There would have to be serious equity to bother seeking a well charging order. Remember there has to be enough to pay everyone before the JM holder first. 

Instalment orders tend to get forgotten about after a few years. I know of a few cases where someone stopped paying after a few years and nothing happened. The debt died  12 years after the judgement.


----------



## ClaireM (7 Feb 2012)

Does a debt still die after 12 years if it is registered as a judgement mortgage? Does it not last as a charge on the property until it is discharged?

Eg if a judgement is obtained against someone and registered as a judgement mortgage, not discharged, person dies 20 years later and leaves house to children who want to sell it, the judgement mortgage would still be there and would have to be paid out of the proceeds?


----------



## Time (7 Feb 2012)

No. A JM is unenforceable after 12 years.


----------



## ClaireM (7 Feb 2012)

Time said:


> No. A JM is unenforceable after 12 years.
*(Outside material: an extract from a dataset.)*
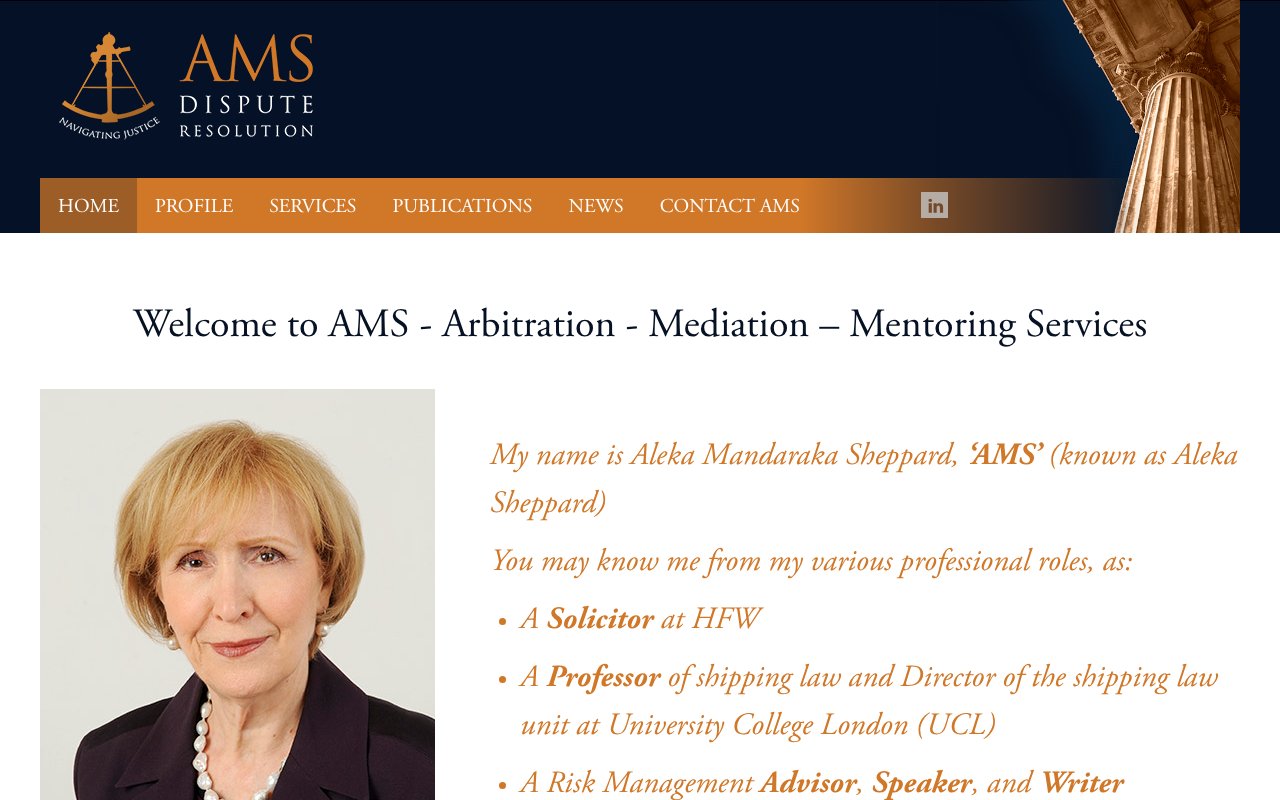This screenshot has height=800, width=1280.
Task: Open the PROFILE page from the menu
Action: [194, 206]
The creditor can't seek to enforce it does that mean the charge disappears or is it still a registered as a charge on the property?


----------



## Time (7 Feb 2012)

It can be removed by the land owner once 12 years are up.


----------



## ClaireM (7 Feb 2012)

Thanks


----------



## newlife (7 Feb 2012)

Time said:


> There would have to be serious equity to bother seeking a well charging order. Remember there has to be enough to pay everyone before the JM holder first.



Thanks again Time for your helpfull replies and once again apologies for my ignorance on the subject! But what exactly do you mean by serious equity?
In 10 years time say, let's imagine there is enough equity to pay off a judgement mortgage, would I be forced to sell? And who do you mean by 'everyone' ? I understand the mortgage would have to be covered first, who else? 
Thanks in advance for your time, help and patience!


----------



## Time (8 Feb 2012)

All charges on the property prior to the JM being lodged would need to be satisfied first before the JM holder will get a cent. Anyways these things are rarer than a rare thing when it comes to a family home. The main reason a JM exists is if you sell the house they get their money. It is not often they go to court looking to force a person out.


----------